** start of Available records **

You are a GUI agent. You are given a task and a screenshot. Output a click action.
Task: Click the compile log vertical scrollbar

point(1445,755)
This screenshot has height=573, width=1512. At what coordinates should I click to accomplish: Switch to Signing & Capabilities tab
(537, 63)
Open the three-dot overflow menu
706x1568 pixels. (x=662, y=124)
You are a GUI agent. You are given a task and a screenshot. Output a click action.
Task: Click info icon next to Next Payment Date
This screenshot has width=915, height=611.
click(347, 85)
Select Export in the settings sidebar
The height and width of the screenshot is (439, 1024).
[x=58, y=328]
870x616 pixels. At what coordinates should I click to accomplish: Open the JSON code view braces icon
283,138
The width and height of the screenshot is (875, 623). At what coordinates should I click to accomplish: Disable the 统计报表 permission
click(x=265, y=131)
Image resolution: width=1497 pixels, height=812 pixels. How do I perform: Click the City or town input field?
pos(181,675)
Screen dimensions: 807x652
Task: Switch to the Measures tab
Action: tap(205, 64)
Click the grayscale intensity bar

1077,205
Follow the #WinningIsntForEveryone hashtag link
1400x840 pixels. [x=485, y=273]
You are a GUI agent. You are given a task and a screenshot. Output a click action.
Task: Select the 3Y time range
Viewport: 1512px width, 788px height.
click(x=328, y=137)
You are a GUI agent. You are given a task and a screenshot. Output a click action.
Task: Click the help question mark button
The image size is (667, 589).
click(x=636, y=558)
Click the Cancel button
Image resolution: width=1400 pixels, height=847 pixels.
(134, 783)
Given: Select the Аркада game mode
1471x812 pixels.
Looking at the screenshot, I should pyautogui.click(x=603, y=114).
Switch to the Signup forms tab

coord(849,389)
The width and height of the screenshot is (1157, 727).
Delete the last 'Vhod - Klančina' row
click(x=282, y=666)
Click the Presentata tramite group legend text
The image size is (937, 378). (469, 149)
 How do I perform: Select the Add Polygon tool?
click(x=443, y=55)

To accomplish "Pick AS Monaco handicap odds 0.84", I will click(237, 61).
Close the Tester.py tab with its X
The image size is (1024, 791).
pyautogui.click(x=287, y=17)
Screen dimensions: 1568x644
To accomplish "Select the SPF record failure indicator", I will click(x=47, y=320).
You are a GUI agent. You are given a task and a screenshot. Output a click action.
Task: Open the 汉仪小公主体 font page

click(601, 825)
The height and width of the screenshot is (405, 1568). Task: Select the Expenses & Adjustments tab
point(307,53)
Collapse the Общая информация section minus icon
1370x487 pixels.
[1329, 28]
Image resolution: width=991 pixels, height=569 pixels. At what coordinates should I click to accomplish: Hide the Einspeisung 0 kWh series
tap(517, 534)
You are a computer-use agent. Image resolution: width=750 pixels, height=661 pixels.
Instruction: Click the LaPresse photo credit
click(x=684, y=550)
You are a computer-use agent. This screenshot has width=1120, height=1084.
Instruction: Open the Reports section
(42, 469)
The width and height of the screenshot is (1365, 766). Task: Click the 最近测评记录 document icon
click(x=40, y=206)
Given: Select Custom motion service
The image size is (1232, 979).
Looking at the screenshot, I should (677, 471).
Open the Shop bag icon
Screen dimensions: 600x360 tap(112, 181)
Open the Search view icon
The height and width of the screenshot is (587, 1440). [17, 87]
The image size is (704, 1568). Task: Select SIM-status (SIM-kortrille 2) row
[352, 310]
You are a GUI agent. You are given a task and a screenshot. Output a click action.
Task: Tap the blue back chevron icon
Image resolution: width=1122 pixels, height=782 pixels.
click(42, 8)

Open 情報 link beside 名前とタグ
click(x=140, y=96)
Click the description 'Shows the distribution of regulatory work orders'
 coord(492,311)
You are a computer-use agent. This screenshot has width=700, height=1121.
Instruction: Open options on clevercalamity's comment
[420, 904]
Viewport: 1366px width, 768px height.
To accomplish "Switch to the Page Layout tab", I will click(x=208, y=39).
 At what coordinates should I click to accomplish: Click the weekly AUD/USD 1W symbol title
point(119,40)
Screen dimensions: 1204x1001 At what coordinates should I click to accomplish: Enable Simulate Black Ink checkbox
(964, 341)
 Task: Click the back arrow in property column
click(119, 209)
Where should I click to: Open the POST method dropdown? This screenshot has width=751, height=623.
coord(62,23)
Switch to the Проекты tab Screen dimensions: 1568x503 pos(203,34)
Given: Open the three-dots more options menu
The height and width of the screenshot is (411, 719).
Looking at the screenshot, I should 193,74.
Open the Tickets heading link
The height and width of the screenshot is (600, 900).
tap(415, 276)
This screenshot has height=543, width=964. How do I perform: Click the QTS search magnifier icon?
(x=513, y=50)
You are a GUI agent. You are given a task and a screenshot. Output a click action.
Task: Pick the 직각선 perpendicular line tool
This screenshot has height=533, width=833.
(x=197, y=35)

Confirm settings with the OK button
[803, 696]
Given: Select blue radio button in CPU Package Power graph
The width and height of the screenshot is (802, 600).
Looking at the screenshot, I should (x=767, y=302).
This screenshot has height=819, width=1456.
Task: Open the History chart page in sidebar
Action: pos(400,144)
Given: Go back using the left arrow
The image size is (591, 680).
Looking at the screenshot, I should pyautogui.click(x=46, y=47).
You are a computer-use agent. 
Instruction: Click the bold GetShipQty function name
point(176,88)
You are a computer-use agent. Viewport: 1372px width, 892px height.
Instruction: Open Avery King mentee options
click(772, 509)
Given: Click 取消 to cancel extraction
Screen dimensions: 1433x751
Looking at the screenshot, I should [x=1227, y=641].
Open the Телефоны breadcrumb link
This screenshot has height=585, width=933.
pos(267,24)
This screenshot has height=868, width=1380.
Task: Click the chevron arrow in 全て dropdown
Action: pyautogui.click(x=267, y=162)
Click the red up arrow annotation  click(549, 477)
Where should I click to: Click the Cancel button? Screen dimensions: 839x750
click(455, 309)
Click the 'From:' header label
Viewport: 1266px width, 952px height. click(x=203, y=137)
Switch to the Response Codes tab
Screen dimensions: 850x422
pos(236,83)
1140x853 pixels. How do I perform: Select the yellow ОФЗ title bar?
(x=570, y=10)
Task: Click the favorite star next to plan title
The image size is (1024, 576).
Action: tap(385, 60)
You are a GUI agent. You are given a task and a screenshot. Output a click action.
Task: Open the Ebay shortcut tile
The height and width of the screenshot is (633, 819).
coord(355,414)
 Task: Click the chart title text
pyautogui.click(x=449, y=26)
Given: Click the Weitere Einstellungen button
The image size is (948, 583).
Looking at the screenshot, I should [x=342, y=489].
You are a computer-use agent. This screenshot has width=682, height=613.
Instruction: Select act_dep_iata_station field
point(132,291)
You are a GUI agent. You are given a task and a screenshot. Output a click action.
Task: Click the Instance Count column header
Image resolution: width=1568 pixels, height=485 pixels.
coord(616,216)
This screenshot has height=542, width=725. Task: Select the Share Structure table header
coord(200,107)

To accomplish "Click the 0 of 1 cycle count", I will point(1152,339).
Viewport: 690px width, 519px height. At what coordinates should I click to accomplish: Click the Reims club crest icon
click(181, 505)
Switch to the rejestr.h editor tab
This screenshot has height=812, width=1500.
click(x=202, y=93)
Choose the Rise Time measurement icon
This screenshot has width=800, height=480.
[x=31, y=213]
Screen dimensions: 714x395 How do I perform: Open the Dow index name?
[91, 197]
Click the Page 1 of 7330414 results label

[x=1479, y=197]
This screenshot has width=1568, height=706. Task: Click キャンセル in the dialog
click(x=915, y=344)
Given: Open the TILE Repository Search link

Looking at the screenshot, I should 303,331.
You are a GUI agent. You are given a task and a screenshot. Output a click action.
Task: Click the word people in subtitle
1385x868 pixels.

** end of Available records **

--- Work to be completed ---
Can you write out the listing lines again, starting at the one containing "The image size is (704, 1568)." and ending at the one containing "click(42, 8)", requests included? Multiply the answer coordinates by 0.25, round each to a whole number with halves going up, and leave every other number unchanged.

--- Written solution ---
The image size is (704, 1568). Task: Select SIM-status (SIM-kortrille 2) row
[88, 78]
You are a GUI agent. You are given a task and a screenshot. Output a click action.
Task: Tap the blue back chevron icon
Image resolution: width=1122 pixels, height=782 pixels.
click(11, 2)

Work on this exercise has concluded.